■ **Source text**
┏━━

Do You Curse All the Time? A Study Says You Might Be More Authentic
There are differing attitudes on swearing and its social impact has changed quite dramatically over the last eight or so decades.
You may be familiar with Clark Gable’s utterance of “Frankly my dear, I don’t give a damn” from the 1939 film, Gone with the Wind. That utterance landed producers a hefty (in those days) $5,000 fine.
TV shows and movies today are filled with profanities and we are much more tolerant of them. But that tolerance doesn’t mean we still don’t consider potty mouths to be crass and vulgar.
Swearing is still not acceptable in most societies and cultures, particularly in public.
Image credit: The Huffington Post
Ever since we were kids, we were told not to swear and curse, especially in public. That advice is well intentioned in accordance to social norms and decorum, but science disagrees with it.
A recent study found that people who swear are more trustworthy and honest. In fact, various studies have revealed that a little cursing could actually be food for the soul and indicate authenticity.
Dishonesty and profanity are both grouped as deviant qualities and behaviors; and are associated with low moral standards.
However, a study, led by Gilad Feldman et al., (published in a paper titled, “Frankly, we do give a damn: The relationship between profanity and honesty”) observed the relationship between profanity and honesty and reached the conclusion that people who swear are more authentic.
Let’s take a look at the relationship between profanity and honesty, as reported by the study, and look at the various other benefits of cursing.
Let’s ducking get to it!
Swearing Is an Indicator of Honesty, Here’s Why
Profanity has a long and illustrious tradition in society. It is found in all cultures and every person has a unique relationship with it.
“I don’t trust people who don’t swear.” That’s a saying you may be familiar with or one that you believe.

┗━━

■ **Listed records**
┏━━

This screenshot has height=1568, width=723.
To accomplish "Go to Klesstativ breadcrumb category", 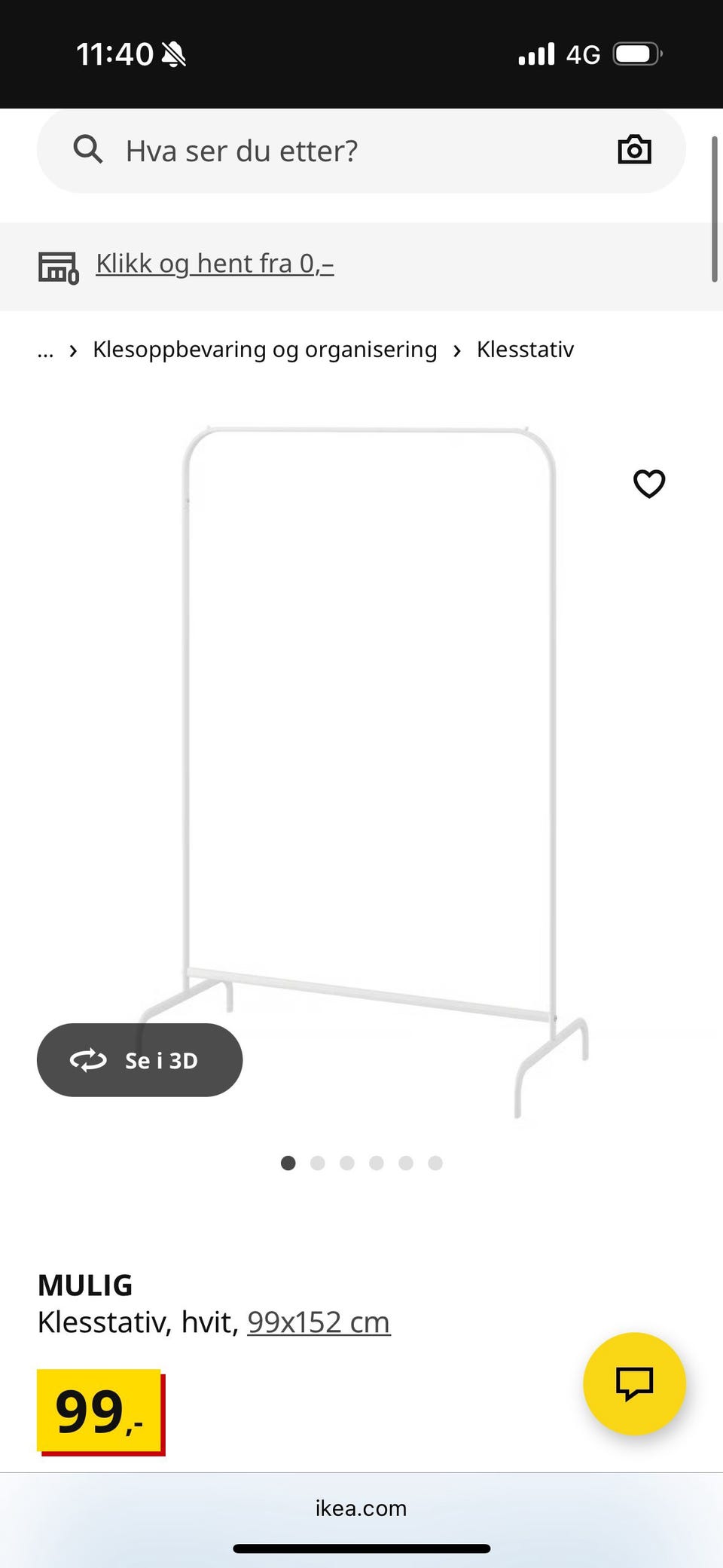I will [525, 350].
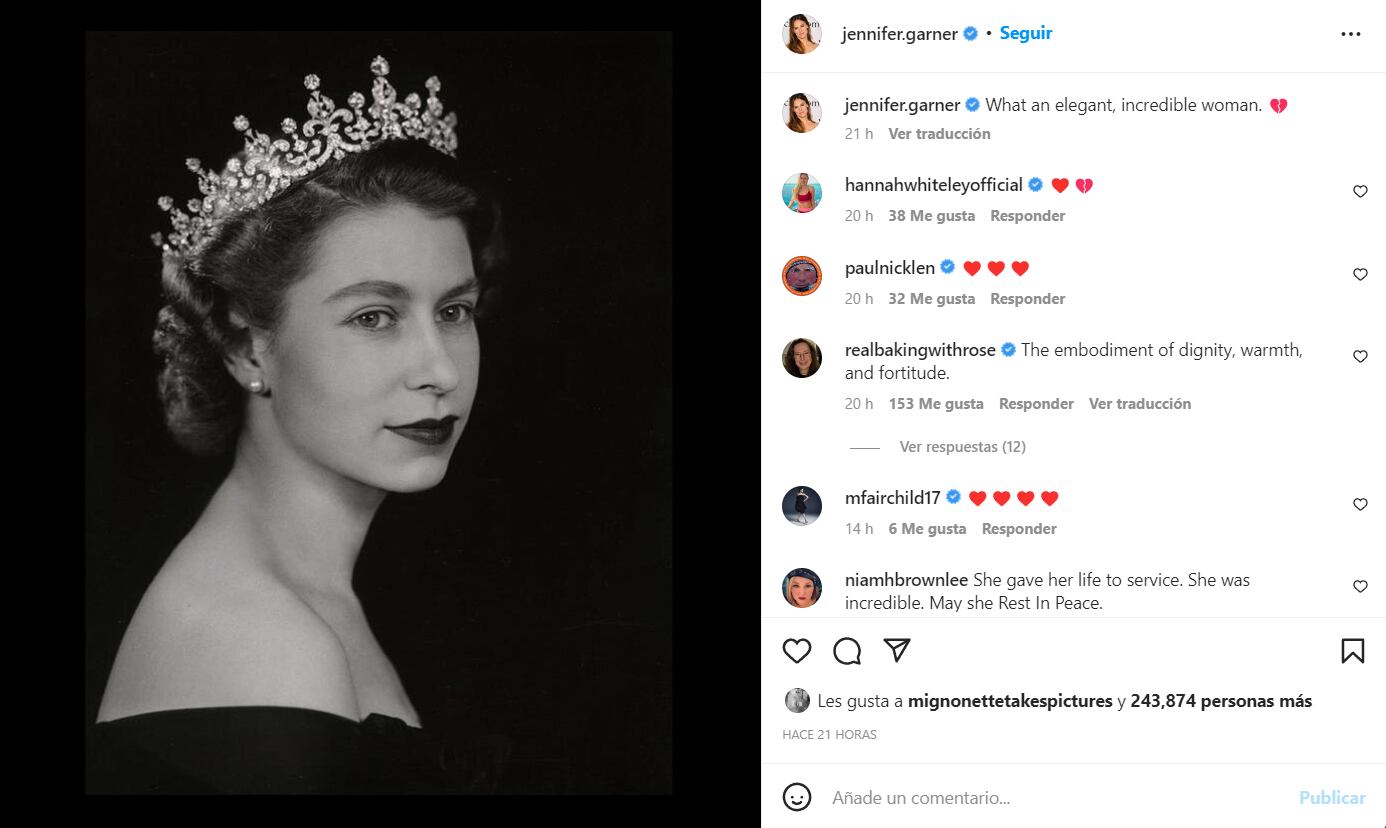Image resolution: width=1386 pixels, height=828 pixels.
Task: Click Seguir to follow jennifer.garner
Action: pyautogui.click(x=1026, y=33)
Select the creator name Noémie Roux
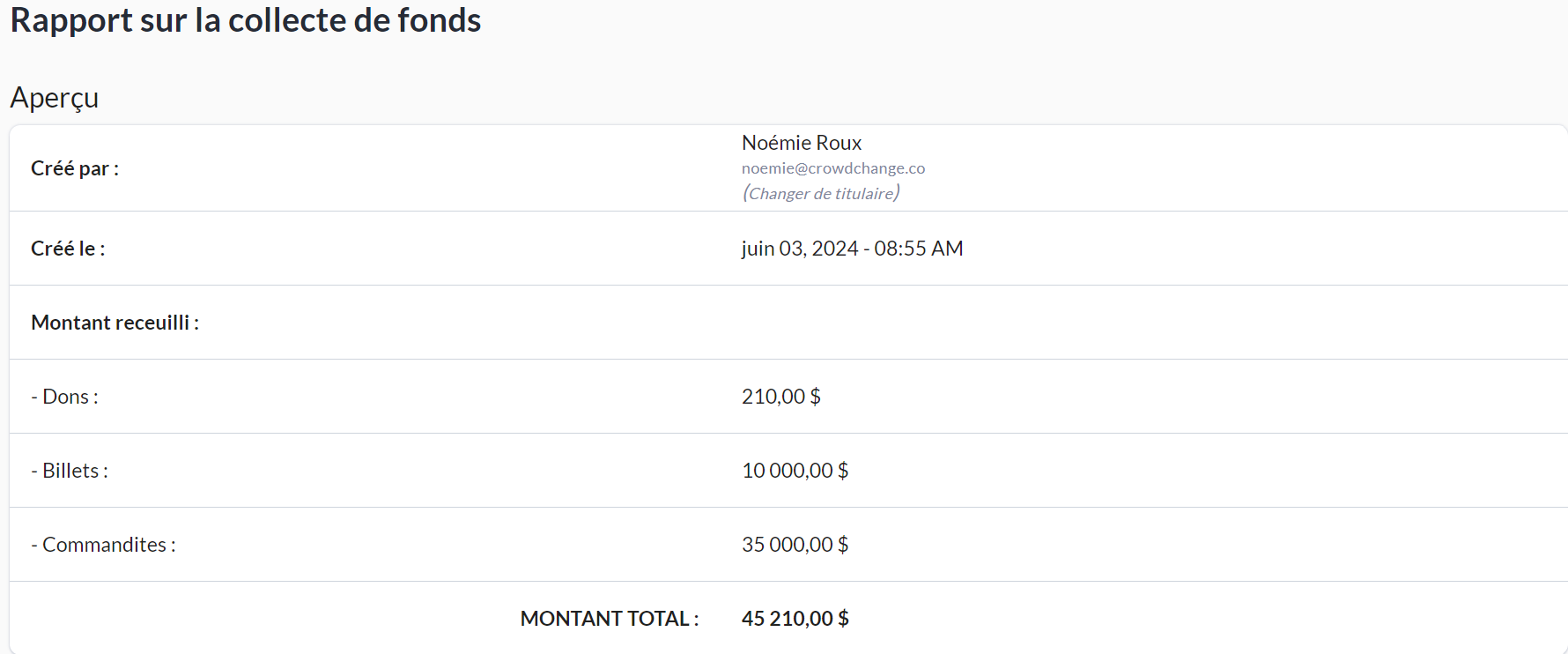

┗━━

■ **Problems to solve**
A – Copy the swearing article from "You may be familiar with Clark" to "particularly in public.".
B – Answer these questions using the swearing article:
(i) How much was the fine for Clark Gable's line?
(ii) What is the title of the paper by Gilad Feldman et al.?
(iii) Which two qualities and behaviors does the swearing article say are grouped as deviant?
C – Decide whether each statement agrees with the swearing article:
(i) Gone with the Wind was released in 1939.
(ii) Swearing is now acceptable in most societies and cultures.
(iii) The study by Gilad Feldman et al. concluded that people who swear are more authentic.

■ **Solutions to the exercise**
A –
You may be familiar with Clark Gable’s utterance of “Frankly my dear, I don’t give a damn” from the 1939 film, Gone with the Wind. That utterance landed producers a hefty (in those days) $5,000 fine.
TV shows and movies today are filled with profanities and we are much more tolerant of them. But that tolerance doesn’t mean we still don’t consider potty mouths to be crass and vulgar.
Swearing is still not acceptable in most societies and cultures, particularly in public.

B –
(i) $5,000
(ii) "Frankly, we do give a damn: The relationship between profanity and honesty"
(iii) Dishonesty and profanity

C –
(i) Yes: "from the 1939 film, Gone with the Wind"
(ii) No: "Swearing is still not acceptable in most societies and cultures, particularly in public."
(iii) Yes: "reached the conclusion that people who swear are more authentic"